By Martin T. Meehan, 3/22/2000

ooking at some of his recent comments, it appears that Texas Governor George W. Bush views Arizona Senator John McCain's presidential run as little more than training for the ''big fight'' against Vice President Al Gore. However, the legacy of McCain's presidential run is much more than a less sluggish Bush campaign. McCain has shifted the debate from whether there will be campaign finance reform to whether there will be meaningful campaign finance reform.

Before McCain's run for the presidency, the main debate in Congress over campaign finance reform centered on whether it was even necessary.

Indeed, those who sought to sidetrack the bipartisan campaign finance reform bills introduced by Republican Representative Chris Shays of Connecticut and me in the House and McCain and Democratic Senator Russ Feingold in the Senate insisted that insofar as there was a campaign finance ''problem,'' that problem amounted simply to violations of existing law. The suggestion that the loophole-ridden campaign finance laws were a problem in their own right was met with scorn.

Then came the McCain campaign, and the ground shifted. John McCain went to New Hampshire and courageously made reform a centerpiece of his campaign.

The US Supreme Court bucked up McCain's case for reform when it reaffirmed the constitutionality of limits on campaign contributions.

Ultimately, the people of New Hampshire rewarded McCain for his tireless and principled support for campaign finance reform. And then what happened?

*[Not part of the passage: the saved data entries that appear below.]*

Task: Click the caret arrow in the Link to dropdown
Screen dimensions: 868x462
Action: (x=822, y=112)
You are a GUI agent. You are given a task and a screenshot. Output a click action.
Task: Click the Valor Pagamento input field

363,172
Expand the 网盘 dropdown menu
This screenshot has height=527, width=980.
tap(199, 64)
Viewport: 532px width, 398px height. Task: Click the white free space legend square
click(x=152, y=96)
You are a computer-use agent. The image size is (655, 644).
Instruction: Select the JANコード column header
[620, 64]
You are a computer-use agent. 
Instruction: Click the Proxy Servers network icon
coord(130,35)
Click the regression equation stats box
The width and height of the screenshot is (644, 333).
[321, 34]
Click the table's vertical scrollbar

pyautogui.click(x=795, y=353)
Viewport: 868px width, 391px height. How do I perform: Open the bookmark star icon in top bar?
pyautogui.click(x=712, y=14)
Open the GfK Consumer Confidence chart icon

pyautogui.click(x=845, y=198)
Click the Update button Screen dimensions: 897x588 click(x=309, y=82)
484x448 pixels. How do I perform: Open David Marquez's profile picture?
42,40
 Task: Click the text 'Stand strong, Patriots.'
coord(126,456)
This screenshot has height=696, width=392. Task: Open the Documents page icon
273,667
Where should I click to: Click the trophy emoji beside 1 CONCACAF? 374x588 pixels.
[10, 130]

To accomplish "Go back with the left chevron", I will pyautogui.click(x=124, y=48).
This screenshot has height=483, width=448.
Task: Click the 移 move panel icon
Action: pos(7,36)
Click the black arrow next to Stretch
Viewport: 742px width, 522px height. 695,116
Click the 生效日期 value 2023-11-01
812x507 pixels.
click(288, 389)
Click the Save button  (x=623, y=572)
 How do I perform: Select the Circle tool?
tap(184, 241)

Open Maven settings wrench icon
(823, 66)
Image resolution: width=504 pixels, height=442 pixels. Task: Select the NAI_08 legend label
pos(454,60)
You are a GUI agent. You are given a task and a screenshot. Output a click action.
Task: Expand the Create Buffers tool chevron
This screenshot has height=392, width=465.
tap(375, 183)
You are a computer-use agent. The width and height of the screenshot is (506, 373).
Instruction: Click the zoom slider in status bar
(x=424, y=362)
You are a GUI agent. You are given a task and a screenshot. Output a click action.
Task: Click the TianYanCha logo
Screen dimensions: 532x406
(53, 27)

Governor Bush scrambled to come up with his own reform proposal. At a speech at Harvard University's John F. Kennedy School of Government, Pat Buchanan called for a ban on soft money contributions to the political parties. Furthermore, Kentucky Senator Mitch McConnell, the ringleader of the Senate filibuster blocking the McCain-Feingold campaign finance reform bill from a final vote, decided to kick off Senate Rules Committee hearings on campaign finance reform this week and tentatively scheduled a date for committee action on legislation. Finally, the vice president has vowed that campaign finance reform would be a top priority for a Gore administration.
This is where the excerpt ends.